> Material for the task:

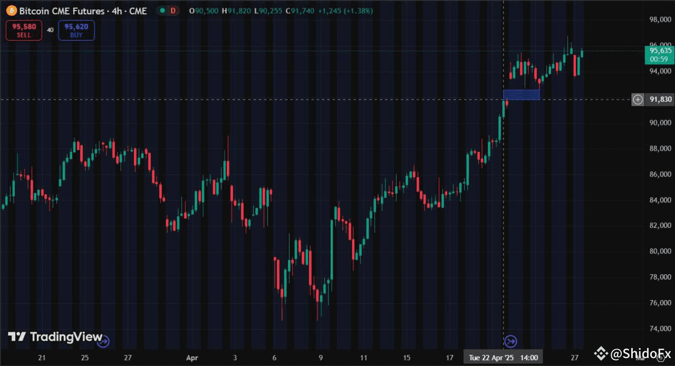Viewport: 675px width, 366px height.
Task: Click the orange Bitcoin symbol icon
Action: click(x=11, y=11)
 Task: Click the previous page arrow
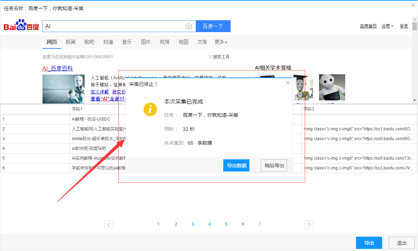point(109,225)
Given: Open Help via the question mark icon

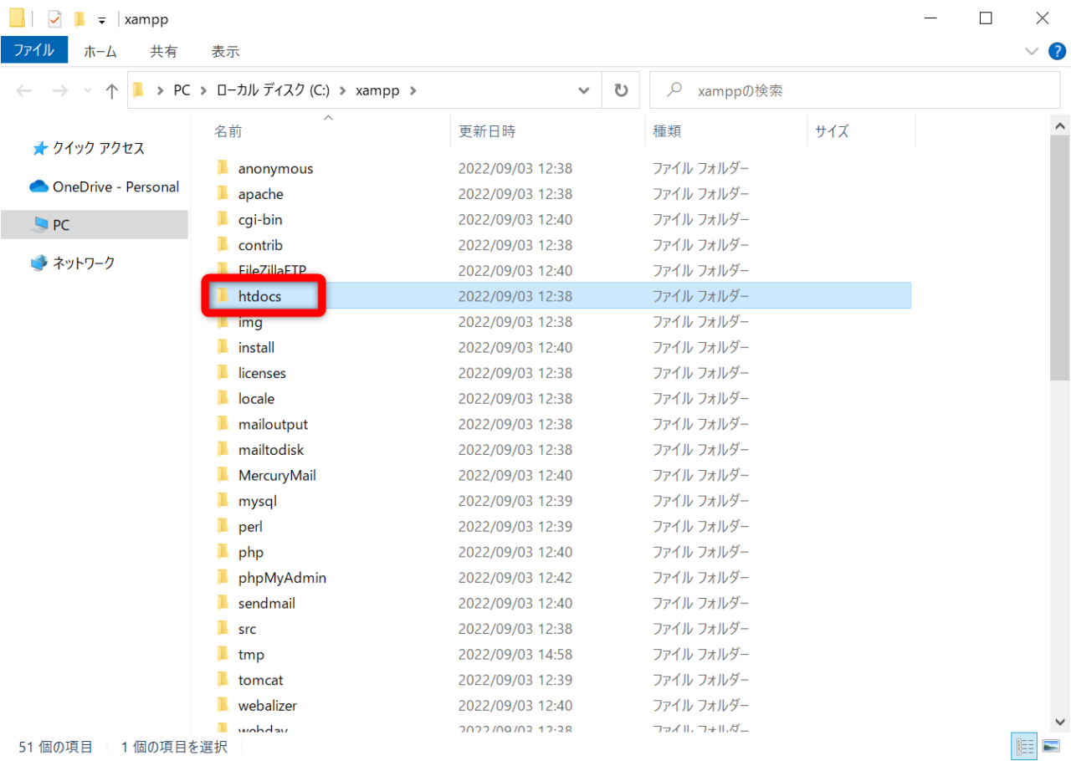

> Task:
Write out a verbatim copy of the lines from the line that contains "Task: Click the previous page arrow" through the end of the entries above; pictures are not copied.

> Task solution:
 Task: Click the previous page arrow
point(109,225)
Given: Open Help via the question mark icon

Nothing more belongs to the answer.